Gov Marcos at women's summit: "Women can do better!"Mar 31, 2017
Ilocos Norte Governor Imee R. Marcos shared her insights on women's role in politics at the COMELEC Women's Summit 2017, an event by the Commission's Gender and Development Focal-Point System (GAD-FPS) held at the Philippine International Convention Center (PICC) yesterday, March 30.
The summit is a two-day seminar forum on gender equality in political participation, elections and government to an audience of women officials from national to local level.
A COMELEC survey revealed most people still believe that women are not fit for politics and are meant for domestic affairs.
Governor Marcos disagreed, saying "women can do better," describing women's leadership as "listening, passionate, consulting, and very inclusive."
Since the onset of her first term in 2010, she has continuously promoted women empowerment, even reconstituting the Local Council for Women (LCW) and launching the Lacasa Loan capital assistance program to empower women in socio-political endeavors, as well as in the field of business and entrepreneurship, respectively; over 600 women entrepreneurs have already availed of the Loan.
Women's community involvement has also been strengthened through the annual "Kinni-kinni" Parade ("swaying hips") of Ilocos Norte and 'Buntis Congress' every March in celebration of National Women's Month.

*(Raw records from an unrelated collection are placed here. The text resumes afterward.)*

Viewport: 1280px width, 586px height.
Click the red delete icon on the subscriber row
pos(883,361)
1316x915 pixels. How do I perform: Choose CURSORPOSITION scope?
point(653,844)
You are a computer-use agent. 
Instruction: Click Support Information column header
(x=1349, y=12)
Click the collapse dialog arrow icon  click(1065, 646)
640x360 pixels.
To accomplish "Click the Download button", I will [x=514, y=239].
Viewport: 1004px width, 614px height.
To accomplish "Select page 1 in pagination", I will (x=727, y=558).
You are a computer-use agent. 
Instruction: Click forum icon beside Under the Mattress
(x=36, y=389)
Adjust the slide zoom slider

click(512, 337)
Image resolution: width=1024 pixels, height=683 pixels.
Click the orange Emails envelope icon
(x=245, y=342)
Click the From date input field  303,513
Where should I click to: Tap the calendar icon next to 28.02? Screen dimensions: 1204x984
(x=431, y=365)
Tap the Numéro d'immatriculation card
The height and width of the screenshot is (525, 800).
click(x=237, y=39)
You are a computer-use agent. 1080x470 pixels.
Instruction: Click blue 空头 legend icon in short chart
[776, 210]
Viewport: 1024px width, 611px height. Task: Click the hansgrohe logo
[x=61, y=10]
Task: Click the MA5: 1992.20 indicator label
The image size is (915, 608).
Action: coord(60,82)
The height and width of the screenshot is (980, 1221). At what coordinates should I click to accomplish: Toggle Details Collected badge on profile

Governor Marcos also established the Pink Hotlines, handling calls on violence against women and children in coordination with the Provincial Social Welfare and Development Office, Gender and Development (GAD) Office, and Women's Desk Office. Moreover, the offices regularly conduct seminars on teenage pregnancy, sexual harassment, rape, and other GAD issues among barangay communities.
"Tayo lang ang may tiyaga, may unawa, at pakikisuyo para sa araw-araw na pangangalaga. Women's compassion and unique tenderness makes politics, at least for women, an entirely different game," she said.
Eighty years ago, in April 1937, Filipinas were accorded the right to vote and to run for public office. However, even with two female former presidents, the latter is little-practiced in the Philippines.